Provided records START

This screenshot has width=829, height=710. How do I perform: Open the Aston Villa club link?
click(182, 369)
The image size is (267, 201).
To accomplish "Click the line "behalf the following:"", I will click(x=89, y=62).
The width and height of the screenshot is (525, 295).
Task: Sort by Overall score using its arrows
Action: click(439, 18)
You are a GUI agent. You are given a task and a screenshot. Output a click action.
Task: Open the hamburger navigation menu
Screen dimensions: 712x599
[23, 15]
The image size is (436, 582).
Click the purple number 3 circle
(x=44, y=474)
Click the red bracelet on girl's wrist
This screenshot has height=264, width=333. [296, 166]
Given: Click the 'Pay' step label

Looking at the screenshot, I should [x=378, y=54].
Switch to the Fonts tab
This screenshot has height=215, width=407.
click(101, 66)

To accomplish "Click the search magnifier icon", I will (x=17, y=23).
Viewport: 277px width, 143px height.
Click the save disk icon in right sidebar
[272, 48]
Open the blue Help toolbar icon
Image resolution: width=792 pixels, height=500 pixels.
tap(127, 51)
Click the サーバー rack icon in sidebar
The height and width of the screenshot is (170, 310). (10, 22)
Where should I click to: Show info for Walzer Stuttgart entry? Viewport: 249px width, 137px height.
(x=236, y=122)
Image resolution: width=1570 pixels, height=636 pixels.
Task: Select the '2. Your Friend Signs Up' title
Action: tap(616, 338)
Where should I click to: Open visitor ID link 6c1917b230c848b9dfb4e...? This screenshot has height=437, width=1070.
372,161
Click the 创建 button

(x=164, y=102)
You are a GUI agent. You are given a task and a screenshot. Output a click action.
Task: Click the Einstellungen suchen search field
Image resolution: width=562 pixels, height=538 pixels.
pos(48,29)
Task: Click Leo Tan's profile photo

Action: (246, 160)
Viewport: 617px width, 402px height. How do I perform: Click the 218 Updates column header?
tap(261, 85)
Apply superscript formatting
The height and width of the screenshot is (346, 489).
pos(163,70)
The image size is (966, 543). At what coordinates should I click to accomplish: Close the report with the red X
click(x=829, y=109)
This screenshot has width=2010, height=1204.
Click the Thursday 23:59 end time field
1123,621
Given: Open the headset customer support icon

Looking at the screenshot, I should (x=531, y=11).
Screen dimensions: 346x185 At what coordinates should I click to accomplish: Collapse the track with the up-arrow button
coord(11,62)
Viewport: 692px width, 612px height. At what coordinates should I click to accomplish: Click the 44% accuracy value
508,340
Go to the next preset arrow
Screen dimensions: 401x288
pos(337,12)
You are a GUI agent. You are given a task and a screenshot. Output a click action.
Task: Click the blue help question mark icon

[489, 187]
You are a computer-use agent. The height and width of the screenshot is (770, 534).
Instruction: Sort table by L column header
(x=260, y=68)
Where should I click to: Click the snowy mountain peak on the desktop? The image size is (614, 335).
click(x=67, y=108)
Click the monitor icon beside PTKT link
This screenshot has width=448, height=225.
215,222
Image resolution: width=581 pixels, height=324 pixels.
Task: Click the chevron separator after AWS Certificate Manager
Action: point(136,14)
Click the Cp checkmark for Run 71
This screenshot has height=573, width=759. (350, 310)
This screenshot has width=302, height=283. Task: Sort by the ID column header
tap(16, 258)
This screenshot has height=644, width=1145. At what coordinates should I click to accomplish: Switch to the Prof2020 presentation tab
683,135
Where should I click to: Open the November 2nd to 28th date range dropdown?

Provided records END

# Activity:
Return the material in full. Each line must match.

# Solution to the exercise:
This screenshot has width=829, height=710. How do I perform: Open the Aston Villa club link?
click(182, 369)
The image size is (267, 201).
To accomplish "Click the line "behalf the following:"", I will click(x=89, y=62).
The width and height of the screenshot is (525, 295).
Task: Sort by Overall score using its arrows
Action: click(439, 18)
You are a GUI agent. You are given a task and a screenshot. Output a click action.
Task: Open the hamburger navigation menu
Screen dimensions: 712x599
[23, 15]
The image size is (436, 582).
Click the purple number 3 circle
(x=44, y=474)
Click the red bracelet on girl's wrist
This screenshot has height=264, width=333. [296, 166]
Given: Click the 'Pay' step label

Looking at the screenshot, I should [x=378, y=54].
Switch to the Fonts tab
This screenshot has height=215, width=407.
click(101, 66)

To accomplish "Click the search magnifier icon", I will (x=17, y=23).
Viewport: 277px width, 143px height.
Click the save disk icon in right sidebar
[272, 48]
Open the blue Help toolbar icon
Image resolution: width=792 pixels, height=500 pixels.
tap(127, 51)
Click the サーバー rack icon in sidebar
The height and width of the screenshot is (170, 310). (10, 22)
Where should I click to: Show info for Walzer Stuttgart entry? Viewport: 249px width, 137px height.
(x=236, y=122)
Image resolution: width=1570 pixels, height=636 pixels.
Task: Select the '2. Your Friend Signs Up' title
Action: tap(616, 338)
Where should I click to: Open visitor ID link 6c1917b230c848b9dfb4e...? This screenshot has height=437, width=1070.
372,161
Click the 创建 button

(x=164, y=102)
You are a GUI agent. You are given a task and a screenshot. Output a click action.
Task: Click the Einstellungen suchen search field
Image resolution: width=562 pixels, height=538 pixels.
pos(48,29)
Task: Click Leo Tan's profile photo

Action: (246, 160)
Viewport: 617px width, 402px height. How do I perform: Click the 218 Updates column header?
tap(261, 85)
Apply superscript formatting
The height and width of the screenshot is (346, 489).
pos(163,70)
The image size is (966, 543). At what coordinates should I click to accomplish: Close the report with the red X
click(x=829, y=109)
This screenshot has width=2010, height=1204.
Click the Thursday 23:59 end time field
1123,621
Given: Open the headset customer support icon

Looking at the screenshot, I should (x=531, y=11).
Screen dimensions: 346x185 At what coordinates should I click to accomplish: Collapse the track with the up-arrow button
coord(11,62)
Viewport: 692px width, 612px height. At what coordinates should I click to accomplish: Click the 44% accuracy value
508,340
Go to the next preset arrow
Screen dimensions: 401x288
pos(337,12)
You are a GUI agent. You are given a task and a screenshot. Output a click action.
Task: Click the blue help question mark icon

[489, 187]
You are a computer-use agent. The height and width of the screenshot is (770, 534).
Instruction: Sort table by L column header
(x=260, y=68)
Where should I click to: Click the snowy mountain peak on the desktop? The image size is (614, 335).
click(x=67, y=108)
Click the monitor icon beside PTKT link
This screenshot has width=448, height=225.
215,222
Image resolution: width=581 pixels, height=324 pixels.
Task: Click the chevron separator after AWS Certificate Manager
Action: point(136,14)
Click the Cp checkmark for Run 71
This screenshot has height=573, width=759. (350, 310)
This screenshot has width=302, height=283. Task: Sort by the ID column header
tap(16, 258)
This screenshot has height=644, width=1145. At what coordinates should I click to accomplish: Switch to the Prof2020 presentation tab
683,135
Where should I click to: Open the November 2nd to 28th date range dropdown?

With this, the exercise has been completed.